| WHAT THIS TASK INVOLVES |
Transcribe the full listing word for word, leaving nothing out.
************
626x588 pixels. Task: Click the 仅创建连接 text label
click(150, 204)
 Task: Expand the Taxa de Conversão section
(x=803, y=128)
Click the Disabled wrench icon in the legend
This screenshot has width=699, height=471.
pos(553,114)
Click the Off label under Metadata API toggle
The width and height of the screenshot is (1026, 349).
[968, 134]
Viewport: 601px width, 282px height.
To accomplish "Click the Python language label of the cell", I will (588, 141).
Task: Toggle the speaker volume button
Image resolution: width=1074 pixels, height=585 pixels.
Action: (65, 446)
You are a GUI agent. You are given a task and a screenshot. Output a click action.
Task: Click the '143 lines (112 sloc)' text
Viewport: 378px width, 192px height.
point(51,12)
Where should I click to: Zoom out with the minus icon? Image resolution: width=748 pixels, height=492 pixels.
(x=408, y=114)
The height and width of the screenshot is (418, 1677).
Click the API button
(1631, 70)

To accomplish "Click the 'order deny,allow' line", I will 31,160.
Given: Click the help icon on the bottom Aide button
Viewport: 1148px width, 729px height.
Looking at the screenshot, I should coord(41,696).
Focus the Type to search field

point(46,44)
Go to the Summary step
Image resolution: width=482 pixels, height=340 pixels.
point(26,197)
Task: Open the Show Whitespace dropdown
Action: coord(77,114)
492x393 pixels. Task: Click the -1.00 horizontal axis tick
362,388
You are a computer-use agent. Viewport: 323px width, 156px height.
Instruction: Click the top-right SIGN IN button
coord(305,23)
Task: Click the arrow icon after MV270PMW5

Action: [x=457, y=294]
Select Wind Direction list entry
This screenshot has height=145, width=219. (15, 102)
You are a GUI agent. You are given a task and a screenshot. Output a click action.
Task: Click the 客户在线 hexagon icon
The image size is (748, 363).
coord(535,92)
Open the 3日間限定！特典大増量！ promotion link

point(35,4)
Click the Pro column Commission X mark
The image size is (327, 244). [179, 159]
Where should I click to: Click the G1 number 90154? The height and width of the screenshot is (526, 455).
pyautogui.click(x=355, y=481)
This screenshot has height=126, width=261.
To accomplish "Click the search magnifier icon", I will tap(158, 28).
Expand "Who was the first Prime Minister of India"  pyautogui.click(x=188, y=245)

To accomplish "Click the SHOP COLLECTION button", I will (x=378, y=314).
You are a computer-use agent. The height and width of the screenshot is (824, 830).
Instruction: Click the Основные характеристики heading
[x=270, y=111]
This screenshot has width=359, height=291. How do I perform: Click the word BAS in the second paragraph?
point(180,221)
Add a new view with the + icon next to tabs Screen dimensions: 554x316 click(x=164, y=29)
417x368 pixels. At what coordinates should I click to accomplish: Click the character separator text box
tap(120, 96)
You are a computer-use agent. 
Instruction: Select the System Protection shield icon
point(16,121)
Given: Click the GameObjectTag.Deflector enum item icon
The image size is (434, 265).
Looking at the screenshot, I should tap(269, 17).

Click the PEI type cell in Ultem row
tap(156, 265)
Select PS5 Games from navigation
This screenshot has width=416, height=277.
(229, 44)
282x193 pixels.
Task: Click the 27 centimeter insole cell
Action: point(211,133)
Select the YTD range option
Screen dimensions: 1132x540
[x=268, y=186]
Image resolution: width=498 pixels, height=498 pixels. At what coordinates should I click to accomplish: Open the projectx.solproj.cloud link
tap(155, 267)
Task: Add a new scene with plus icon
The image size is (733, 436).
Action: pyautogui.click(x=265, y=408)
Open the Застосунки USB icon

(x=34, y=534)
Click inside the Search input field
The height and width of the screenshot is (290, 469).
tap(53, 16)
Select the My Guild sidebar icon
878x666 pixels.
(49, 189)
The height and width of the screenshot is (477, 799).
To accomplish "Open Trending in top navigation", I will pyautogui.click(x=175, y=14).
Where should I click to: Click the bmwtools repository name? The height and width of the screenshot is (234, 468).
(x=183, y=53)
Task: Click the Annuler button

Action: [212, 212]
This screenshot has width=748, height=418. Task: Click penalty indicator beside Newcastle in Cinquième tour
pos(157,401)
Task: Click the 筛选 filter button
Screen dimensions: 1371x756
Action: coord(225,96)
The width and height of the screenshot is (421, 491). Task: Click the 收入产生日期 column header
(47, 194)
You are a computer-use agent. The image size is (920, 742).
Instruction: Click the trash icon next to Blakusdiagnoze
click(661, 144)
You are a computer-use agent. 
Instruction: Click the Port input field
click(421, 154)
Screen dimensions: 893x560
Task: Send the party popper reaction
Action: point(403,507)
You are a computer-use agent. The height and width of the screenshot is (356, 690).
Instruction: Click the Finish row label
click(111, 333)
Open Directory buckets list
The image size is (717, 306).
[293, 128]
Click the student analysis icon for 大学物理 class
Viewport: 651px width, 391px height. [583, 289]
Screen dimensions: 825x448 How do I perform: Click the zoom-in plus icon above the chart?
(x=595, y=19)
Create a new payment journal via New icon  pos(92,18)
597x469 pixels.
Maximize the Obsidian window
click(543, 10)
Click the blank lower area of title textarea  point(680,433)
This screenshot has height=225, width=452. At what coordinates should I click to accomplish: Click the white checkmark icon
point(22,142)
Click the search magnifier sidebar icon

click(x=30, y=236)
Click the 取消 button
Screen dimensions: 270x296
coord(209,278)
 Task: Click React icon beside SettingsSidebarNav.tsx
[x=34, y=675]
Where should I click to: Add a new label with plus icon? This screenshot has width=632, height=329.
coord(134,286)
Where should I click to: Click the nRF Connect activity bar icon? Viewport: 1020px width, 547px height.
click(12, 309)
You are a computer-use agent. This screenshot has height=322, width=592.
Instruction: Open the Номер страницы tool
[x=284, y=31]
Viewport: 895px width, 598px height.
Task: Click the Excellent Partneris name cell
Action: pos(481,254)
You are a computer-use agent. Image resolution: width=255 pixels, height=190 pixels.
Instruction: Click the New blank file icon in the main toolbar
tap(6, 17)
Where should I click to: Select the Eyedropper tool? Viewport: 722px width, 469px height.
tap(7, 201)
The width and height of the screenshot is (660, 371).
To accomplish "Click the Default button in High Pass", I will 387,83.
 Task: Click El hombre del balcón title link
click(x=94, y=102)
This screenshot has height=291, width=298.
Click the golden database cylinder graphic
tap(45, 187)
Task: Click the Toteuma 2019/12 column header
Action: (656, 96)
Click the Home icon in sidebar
************
| ANSWER SPACE |
626x588 pixels. Task: Click the 仅创建连接 text label
click(150, 204)
 Task: Expand the Taxa de Conversão section
(x=803, y=128)
Click the Disabled wrench icon in the legend
This screenshot has width=699, height=471.
pos(553,114)
Click the Off label under Metadata API toggle
The width and height of the screenshot is (1026, 349).
[968, 134]
Viewport: 601px width, 282px height.
To accomplish "Click the Python language label of the cell", I will (588, 141).
Task: Toggle the speaker volume button
Image resolution: width=1074 pixels, height=585 pixels.
Action: (65, 446)
You are a GUI agent. You are given a task and a screenshot. Output a click action.
Task: Click the '143 lines (112 sloc)' text
Viewport: 378px width, 192px height.
point(51,12)
Where should I click to: Zoom out with the minus icon? Image resolution: width=748 pixels, height=492 pixels.
(x=408, y=114)
The height and width of the screenshot is (418, 1677).
Click the API button
(1631, 70)

To accomplish "Click the 'order deny,allow' line", I will 31,160.
Given: Click the help icon on the bottom Aide button
Viewport: 1148px width, 729px height.
Looking at the screenshot, I should coord(41,696).
Focus the Type to search field

point(46,44)
Go to the Summary step
Image resolution: width=482 pixels, height=340 pixels.
point(26,197)
Task: Open the Show Whitespace dropdown
Action: coord(77,114)
492x393 pixels. Task: Click the -1.00 horizontal axis tick
362,388
You are a computer-use agent. Viewport: 323px width, 156px height.
Instruction: Click the top-right SIGN IN button
coord(305,23)
Task: Click the arrow icon after MV270PMW5

Action: [x=457, y=294]
Select Wind Direction list entry
This screenshot has height=145, width=219. (15, 102)
You are a GUI agent. You are given a task and a screenshot. Output a click action.
Task: Click the 客户在线 hexagon icon
The image size is (748, 363).
coord(535,92)
Open the 3日間限定！特典大増量！ promotion link

point(35,4)
Click the Pro column Commission X mark
The image size is (327, 244). [179, 159]
Where should I click to: Click the G1 number 90154? The height and width of the screenshot is (526, 455).
pyautogui.click(x=355, y=481)
This screenshot has height=126, width=261.
To accomplish "Click the search magnifier icon", I will tap(158, 28).
Expand "Who was the first Prime Minister of India"  pyautogui.click(x=188, y=245)

To accomplish "Click the SHOP COLLECTION button", I will (x=378, y=314).
You are a computer-use agent. The height and width of the screenshot is (824, 830).
Instruction: Click the Основные характеристики heading
[x=270, y=111]
This screenshot has width=359, height=291. How do I perform: Click the word BAS in the second paragraph?
point(180,221)
Add a new view with the + icon next to tabs Screen dimensions: 554x316 click(x=164, y=29)
417x368 pixels. At what coordinates should I click to accomplish: Click the character separator text box
tap(120, 96)
You are a computer-use agent. 
Instruction: Select the System Protection shield icon
point(16,121)
Given: Click the GameObjectTag.Deflector enum item icon
The image size is (434, 265).
Looking at the screenshot, I should tap(269, 17).

Click the PEI type cell in Ultem row
tap(156, 265)
Select PS5 Games from navigation
This screenshot has width=416, height=277.
(229, 44)
282x193 pixels.
Task: Click the 27 centimeter insole cell
Action: point(211,133)
Select the YTD range option
Screen dimensions: 1132x540
[x=268, y=186]
Image resolution: width=498 pixels, height=498 pixels. At what coordinates should I click to accomplish: Open the projectx.solproj.cloud link
tap(155, 267)
Task: Add a new scene with plus icon
The image size is (733, 436).
Action: pyautogui.click(x=265, y=408)
Open the Застосунки USB icon

(x=34, y=534)
Click inside the Search input field
The height and width of the screenshot is (290, 469).
tap(53, 16)
Select the My Guild sidebar icon
878x666 pixels.
(49, 189)
The height and width of the screenshot is (477, 799).
To accomplish "Open Trending in top navigation", I will pyautogui.click(x=175, y=14).
Where should I click to: Click the bmwtools repository name? The height and width of the screenshot is (234, 468).
(x=183, y=53)
Task: Click the Annuler button

Action: [212, 212]
This screenshot has width=748, height=418. Task: Click penalty indicator beside Newcastle in Cinquième tour
pos(157,401)
Task: Click the 筛选 filter button
Screen dimensions: 1371x756
Action: coord(225,96)
The width and height of the screenshot is (421, 491). Task: Click the 收入产生日期 column header
(47, 194)
You are a computer-use agent. The image size is (920, 742).
Instruction: Click the trash icon next to Blakusdiagnoze
click(661, 144)
You are a computer-use agent. 
Instruction: Click the Port input field
click(421, 154)
Screen dimensions: 893x560
Task: Send the party popper reaction
Action: point(403,507)
You are a computer-use agent. The height and width of the screenshot is (356, 690).
Instruction: Click the Finish row label
click(111, 333)
Open Directory buckets list
The image size is (717, 306).
[293, 128]
Click the student analysis icon for 大学物理 class
Viewport: 651px width, 391px height. [583, 289]
Screen dimensions: 825x448 How do I perform: Click the zoom-in plus icon above the chart?
(x=595, y=19)
Create a new payment journal via New icon  pos(92,18)
597x469 pixels.
Maximize the Obsidian window
click(543, 10)
Click the blank lower area of title textarea  point(680,433)
This screenshot has height=225, width=452. At what coordinates should I click to accomplish: Click the white checkmark icon
point(22,142)
Click the search magnifier sidebar icon

click(x=30, y=236)
Click the 取消 button
Screen dimensions: 270x296
coord(209,278)
 Task: Click React icon beside SettingsSidebarNav.tsx
[x=34, y=675]
Where should I click to: Add a new label with plus icon? This screenshot has width=632, height=329.
coord(134,286)
Where should I click to: Click the nRF Connect activity bar icon? Viewport: 1020px width, 547px height.
click(12, 309)
You are a computer-use agent. This screenshot has height=322, width=592.
Instruction: Open the Номер страницы tool
[x=284, y=31]
Viewport: 895px width, 598px height.
Task: Click the Excellent Partneris name cell
Action: pos(481,254)
You are a computer-use agent. Image resolution: width=255 pixels, height=190 pixels.
Instruction: Click the New blank file icon in the main toolbar
tap(6, 17)
Where should I click to: Select the Eyedropper tool? Viewport: 722px width, 469px height.
tap(7, 201)
The width and height of the screenshot is (660, 371).
To accomplish "Click the Default button in High Pass", I will 387,83.
 Task: Click El hombre del balcón title link
click(x=94, y=102)
This screenshot has height=291, width=298.
Click the golden database cylinder graphic
tap(45, 187)
Task: Click the Toteuma 2019/12 column header
Action: (656, 96)
Click the Home icon in sidebar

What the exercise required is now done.